Sequence optimization
Sequence optimization of lead antibody candidates involves modifying the sequence to enhance therapeutic and developability properties, such as improving binding affinity, reducing immunogenicity, increasing stability, optimizing pharmacokinetics, and facilitating manufacturability. Lead antibody optimization is important because it ensures the antibody is safe for patient use, stable throughout its shipping and shelf-life, economically feasible to produce with higher yields and simplified purification, and compliant with regulatory standards for safety and efficacy. Our team can identify and remove problematic post-translational modifications, repeats, unpaired cysteines, hydrophobic patches, and other liabilities to derisk your antibody development.
Humanization
Antibody humanization is the modification of lead antibody candidates from synthetic or animal sources to more closely resemble a human antibody. Non-human antibody framework regions are replaced by human antibody sequences while maintaining the specificity and affinity of the antigen-binding CDRs. Humanization can reduce immunogenicity, minimizing the risk of adverse events and potentially extend the antibody’s half-life. At Eurofins Discovery, we can enhance the safety and therapeutic efficacy of your lead antibodies with our in silico humanization.

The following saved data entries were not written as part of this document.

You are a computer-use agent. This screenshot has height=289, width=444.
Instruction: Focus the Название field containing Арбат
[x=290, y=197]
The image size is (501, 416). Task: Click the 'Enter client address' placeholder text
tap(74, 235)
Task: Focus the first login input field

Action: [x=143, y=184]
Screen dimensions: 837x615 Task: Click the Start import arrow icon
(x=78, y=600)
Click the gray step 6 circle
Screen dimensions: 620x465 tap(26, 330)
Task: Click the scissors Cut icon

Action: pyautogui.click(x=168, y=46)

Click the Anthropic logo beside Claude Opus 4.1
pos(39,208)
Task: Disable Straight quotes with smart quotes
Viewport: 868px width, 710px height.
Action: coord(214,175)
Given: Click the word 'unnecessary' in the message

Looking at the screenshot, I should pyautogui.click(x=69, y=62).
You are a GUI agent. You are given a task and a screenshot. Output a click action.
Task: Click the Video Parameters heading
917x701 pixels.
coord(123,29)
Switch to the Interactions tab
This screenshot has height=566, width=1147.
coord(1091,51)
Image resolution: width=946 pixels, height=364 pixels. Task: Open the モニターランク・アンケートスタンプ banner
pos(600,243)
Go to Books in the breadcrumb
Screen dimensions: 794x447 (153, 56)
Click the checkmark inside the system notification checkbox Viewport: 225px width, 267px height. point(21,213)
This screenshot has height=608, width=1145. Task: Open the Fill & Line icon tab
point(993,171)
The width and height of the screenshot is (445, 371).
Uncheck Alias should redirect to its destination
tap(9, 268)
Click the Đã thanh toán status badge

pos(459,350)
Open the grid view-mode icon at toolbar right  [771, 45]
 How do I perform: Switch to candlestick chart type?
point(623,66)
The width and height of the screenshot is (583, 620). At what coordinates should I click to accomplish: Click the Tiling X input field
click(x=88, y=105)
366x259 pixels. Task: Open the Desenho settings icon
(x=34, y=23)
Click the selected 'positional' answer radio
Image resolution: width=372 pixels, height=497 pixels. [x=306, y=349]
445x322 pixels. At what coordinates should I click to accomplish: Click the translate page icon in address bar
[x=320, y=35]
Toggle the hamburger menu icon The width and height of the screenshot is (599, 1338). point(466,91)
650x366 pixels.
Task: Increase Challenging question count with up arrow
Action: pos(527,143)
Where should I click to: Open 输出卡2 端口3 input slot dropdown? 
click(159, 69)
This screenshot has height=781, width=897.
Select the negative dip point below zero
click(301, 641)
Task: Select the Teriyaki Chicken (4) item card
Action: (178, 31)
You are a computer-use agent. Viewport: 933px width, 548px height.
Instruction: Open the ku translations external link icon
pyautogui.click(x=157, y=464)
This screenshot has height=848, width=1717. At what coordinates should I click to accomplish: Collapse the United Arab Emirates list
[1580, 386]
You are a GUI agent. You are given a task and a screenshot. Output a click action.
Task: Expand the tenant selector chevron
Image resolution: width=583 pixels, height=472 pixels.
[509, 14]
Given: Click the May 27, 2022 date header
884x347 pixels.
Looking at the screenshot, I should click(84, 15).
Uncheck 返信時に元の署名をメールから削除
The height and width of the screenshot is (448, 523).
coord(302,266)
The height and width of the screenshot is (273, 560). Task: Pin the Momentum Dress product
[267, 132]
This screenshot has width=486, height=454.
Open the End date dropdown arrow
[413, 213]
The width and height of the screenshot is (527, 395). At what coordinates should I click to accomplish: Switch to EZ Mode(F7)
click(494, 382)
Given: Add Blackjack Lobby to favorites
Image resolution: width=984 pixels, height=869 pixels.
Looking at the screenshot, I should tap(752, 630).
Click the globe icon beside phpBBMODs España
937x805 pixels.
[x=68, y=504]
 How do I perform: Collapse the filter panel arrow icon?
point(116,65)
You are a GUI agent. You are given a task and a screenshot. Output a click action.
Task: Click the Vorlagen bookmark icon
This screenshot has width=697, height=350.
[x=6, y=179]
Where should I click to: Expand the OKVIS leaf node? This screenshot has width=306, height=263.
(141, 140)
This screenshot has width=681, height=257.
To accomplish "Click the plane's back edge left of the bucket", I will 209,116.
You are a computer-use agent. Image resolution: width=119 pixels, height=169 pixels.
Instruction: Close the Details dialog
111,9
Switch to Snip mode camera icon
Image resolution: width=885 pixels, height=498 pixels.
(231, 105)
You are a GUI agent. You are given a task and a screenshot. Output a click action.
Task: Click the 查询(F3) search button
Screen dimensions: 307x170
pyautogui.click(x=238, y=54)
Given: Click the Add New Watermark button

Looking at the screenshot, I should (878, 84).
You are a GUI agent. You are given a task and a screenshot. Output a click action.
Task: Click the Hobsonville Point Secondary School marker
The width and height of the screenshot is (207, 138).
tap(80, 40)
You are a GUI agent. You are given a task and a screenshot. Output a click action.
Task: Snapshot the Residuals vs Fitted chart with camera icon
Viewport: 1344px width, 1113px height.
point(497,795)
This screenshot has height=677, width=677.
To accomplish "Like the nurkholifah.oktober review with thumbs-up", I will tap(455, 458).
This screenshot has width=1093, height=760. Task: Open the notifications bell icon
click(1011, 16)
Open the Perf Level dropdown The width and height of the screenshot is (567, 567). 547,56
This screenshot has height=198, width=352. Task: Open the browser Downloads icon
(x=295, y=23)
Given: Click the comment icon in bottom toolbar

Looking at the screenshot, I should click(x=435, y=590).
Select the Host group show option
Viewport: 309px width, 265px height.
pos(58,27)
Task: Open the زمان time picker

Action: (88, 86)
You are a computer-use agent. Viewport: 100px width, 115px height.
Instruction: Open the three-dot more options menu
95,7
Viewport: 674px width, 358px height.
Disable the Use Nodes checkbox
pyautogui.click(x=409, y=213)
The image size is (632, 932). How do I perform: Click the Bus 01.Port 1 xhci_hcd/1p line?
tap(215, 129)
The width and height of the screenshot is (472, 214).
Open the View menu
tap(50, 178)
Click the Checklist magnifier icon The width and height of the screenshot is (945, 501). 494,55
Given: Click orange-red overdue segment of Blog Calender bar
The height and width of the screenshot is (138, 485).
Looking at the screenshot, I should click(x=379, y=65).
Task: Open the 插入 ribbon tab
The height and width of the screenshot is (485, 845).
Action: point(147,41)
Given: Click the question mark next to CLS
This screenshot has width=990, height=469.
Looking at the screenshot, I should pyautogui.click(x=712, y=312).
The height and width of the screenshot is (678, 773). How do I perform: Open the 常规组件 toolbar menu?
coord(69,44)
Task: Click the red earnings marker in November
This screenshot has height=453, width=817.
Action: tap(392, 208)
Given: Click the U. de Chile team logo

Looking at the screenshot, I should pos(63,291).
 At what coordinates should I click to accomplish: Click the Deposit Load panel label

Multi-specifics Formatting
Bi- and multi-specific antibodies have a lot of therapeutic potential, but their structure and binding properties make them challenging to format, develop, manufacture, characterize, and optimize. Due to their complex MoA and development process, optimization for downstream development and comprehensive characterization is essential. We leverage our expertise in bi- and multi-specific antibody development to help navigate these challenges and optimize your leads for clinical success.